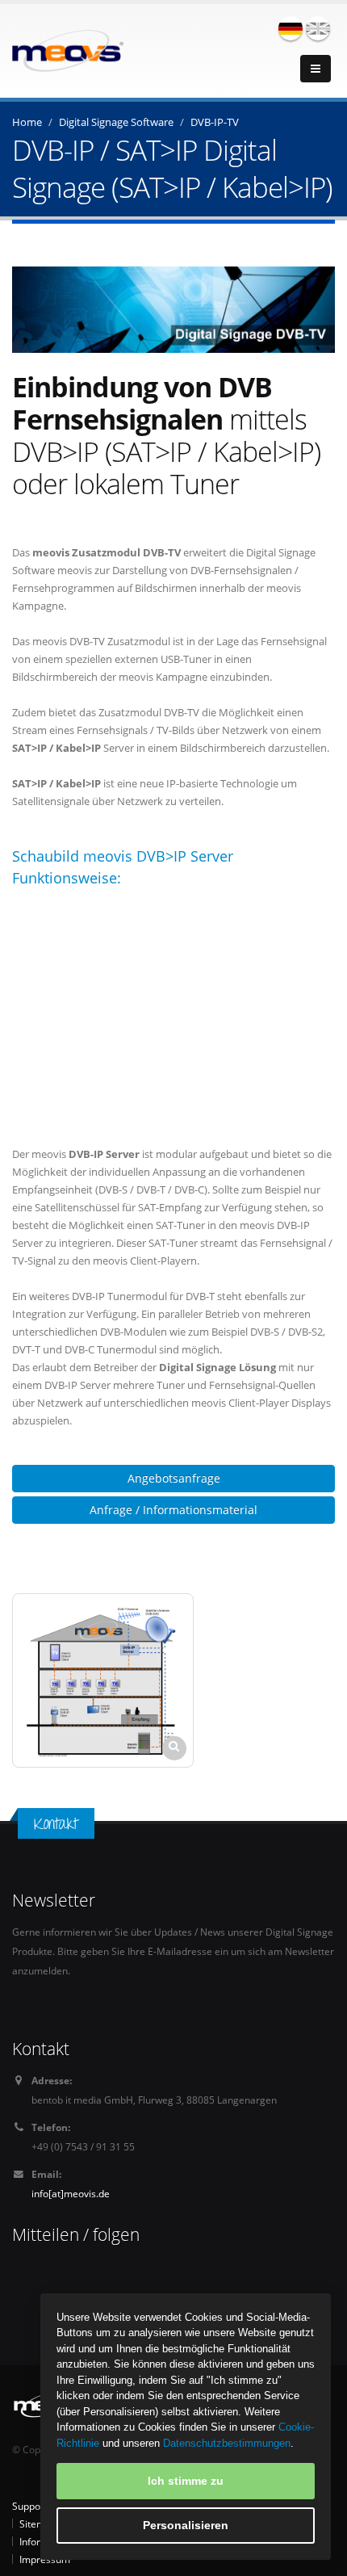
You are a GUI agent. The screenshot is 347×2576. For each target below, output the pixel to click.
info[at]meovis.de (70, 2193)
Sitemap (37, 2523)
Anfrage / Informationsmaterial (173, 1509)
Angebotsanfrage (174, 1478)
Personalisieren (185, 2525)
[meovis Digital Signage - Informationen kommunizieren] (67, 49)
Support (30, 2505)
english (318, 28)
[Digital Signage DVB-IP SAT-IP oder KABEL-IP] (103, 1680)
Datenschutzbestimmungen (227, 2443)
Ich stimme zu (186, 2480)
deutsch (290, 28)
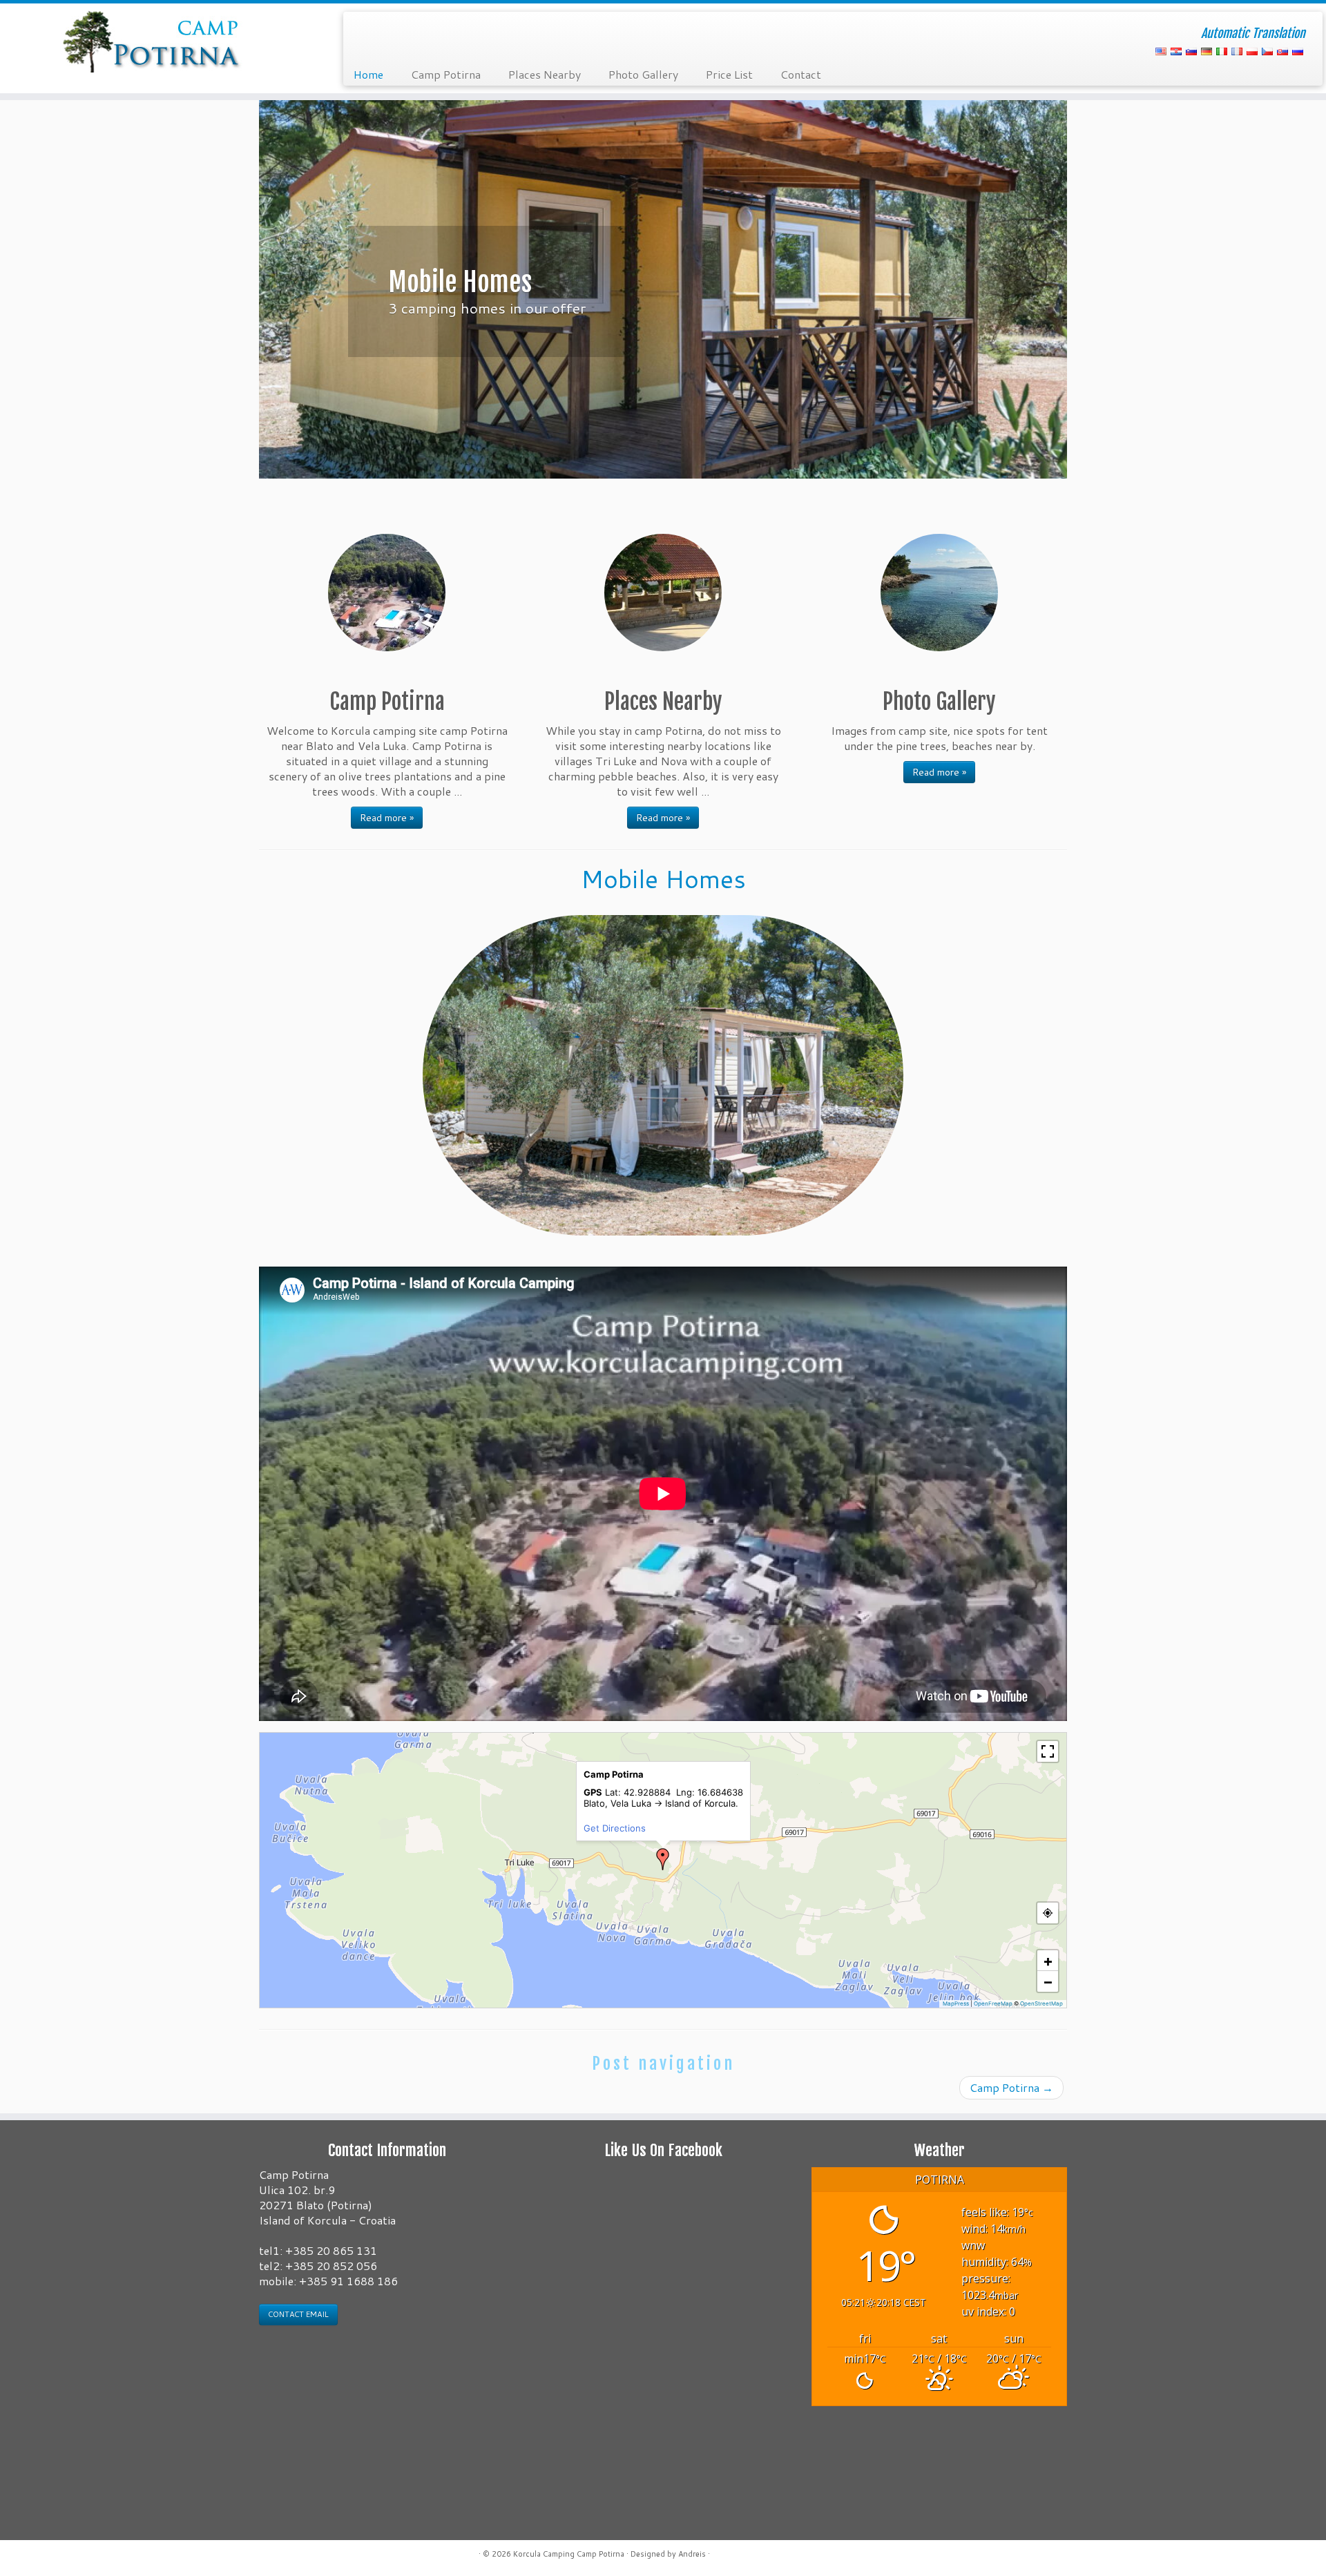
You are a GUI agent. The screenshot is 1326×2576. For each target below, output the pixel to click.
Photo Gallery (643, 74)
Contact (800, 74)
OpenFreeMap (993, 2003)
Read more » (387, 818)
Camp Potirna (446, 74)
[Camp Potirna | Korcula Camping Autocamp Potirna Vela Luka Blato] (153, 41)
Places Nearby (544, 74)
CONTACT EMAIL (298, 2314)
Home (368, 74)
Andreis (692, 2553)
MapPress (956, 2003)
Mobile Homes (663, 878)
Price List (729, 74)
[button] (663, 1859)
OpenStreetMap (1041, 2003)
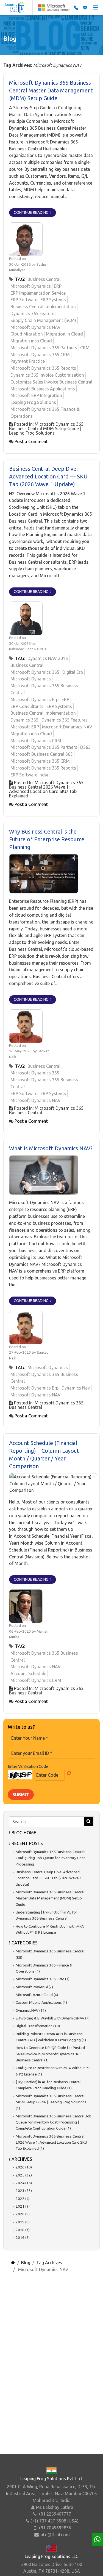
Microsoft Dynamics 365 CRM (40, 354)
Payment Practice (27, 361)
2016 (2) (23, 2237)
+ + +
_WORK INSTRUCTION:_ Without the pictures, write out the whole listing exactly as it appears.

_WRITTEN SOLUTION:_
You are a GUI agent. The screenshot is 347×2576. For each target below, output the pixel to click.
info[at]meovis.de (70, 2193)
Sitemap (37, 2523)
Anfrage / Informationsmaterial (173, 1509)
Angebotsanfrage (174, 1478)
Personalisieren (185, 2525)
[meovis Digital Signage - Informationen kommunizieren] (67, 49)
Support (30, 2505)
english (318, 28)
[Digital Signage DVB-IP SAT-IP oder KABEL-IP] (103, 1680)
Datenschutzbestimmungen (227, 2443)
Ich stimme zu (186, 2480)
deutsch (290, 28)
You are a GUI agent. The screenshot is 1326×2576. For each target below, output the pixel to click.
Photo Gallery (643, 74)
Contact (800, 74)
OpenFreeMap (993, 2003)
Read more » (387, 818)
Camp Potirna (446, 74)
[Camp Potirna | Korcula Camping Autocamp Potirna Vela Luka Blato] (153, 41)
Places Nearby (544, 74)
CONTACT EMAIL (298, 2314)
Home (368, 74)
Andreis (692, 2553)
MapPress (956, 2003)
Mobile Homes (663, 878)
Price List (729, 74)
[button] (663, 1859)
OpenStreetMap (1041, 2003)
Microsoft Dynamics 365 CRM (40, 354)
Payment Practice (27, 361)
2016 (2) (23, 2237)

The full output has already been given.